Report how many lines in the records below hold the word "will". Add nothing to the number.

[Data supplied Boundary: Start]

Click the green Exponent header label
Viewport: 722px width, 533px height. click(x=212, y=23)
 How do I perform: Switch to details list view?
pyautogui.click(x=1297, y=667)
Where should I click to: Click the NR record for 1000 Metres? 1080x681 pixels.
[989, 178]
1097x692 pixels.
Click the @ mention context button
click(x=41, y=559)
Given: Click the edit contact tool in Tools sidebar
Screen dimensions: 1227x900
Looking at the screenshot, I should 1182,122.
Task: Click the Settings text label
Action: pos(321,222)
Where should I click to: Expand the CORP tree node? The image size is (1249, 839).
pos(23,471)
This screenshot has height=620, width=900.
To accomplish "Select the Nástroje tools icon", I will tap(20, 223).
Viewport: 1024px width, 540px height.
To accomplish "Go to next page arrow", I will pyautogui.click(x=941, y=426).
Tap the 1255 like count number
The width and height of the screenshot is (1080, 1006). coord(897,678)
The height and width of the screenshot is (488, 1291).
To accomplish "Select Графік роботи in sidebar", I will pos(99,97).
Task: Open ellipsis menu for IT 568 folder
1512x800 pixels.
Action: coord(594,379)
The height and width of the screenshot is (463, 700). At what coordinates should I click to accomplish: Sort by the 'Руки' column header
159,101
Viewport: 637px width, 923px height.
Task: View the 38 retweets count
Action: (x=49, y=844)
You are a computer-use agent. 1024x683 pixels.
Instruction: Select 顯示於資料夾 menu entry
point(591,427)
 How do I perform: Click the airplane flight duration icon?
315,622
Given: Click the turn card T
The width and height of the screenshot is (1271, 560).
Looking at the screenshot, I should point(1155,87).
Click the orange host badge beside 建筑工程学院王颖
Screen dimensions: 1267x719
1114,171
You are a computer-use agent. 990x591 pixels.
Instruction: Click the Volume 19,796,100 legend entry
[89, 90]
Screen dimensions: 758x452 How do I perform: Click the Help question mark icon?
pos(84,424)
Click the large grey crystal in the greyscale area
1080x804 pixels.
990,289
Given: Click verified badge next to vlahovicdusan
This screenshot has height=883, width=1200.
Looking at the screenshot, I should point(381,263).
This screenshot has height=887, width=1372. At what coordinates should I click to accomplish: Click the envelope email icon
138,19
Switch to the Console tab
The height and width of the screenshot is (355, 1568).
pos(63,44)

[Data supplied Boundary: End]

» **Completed exercise**
3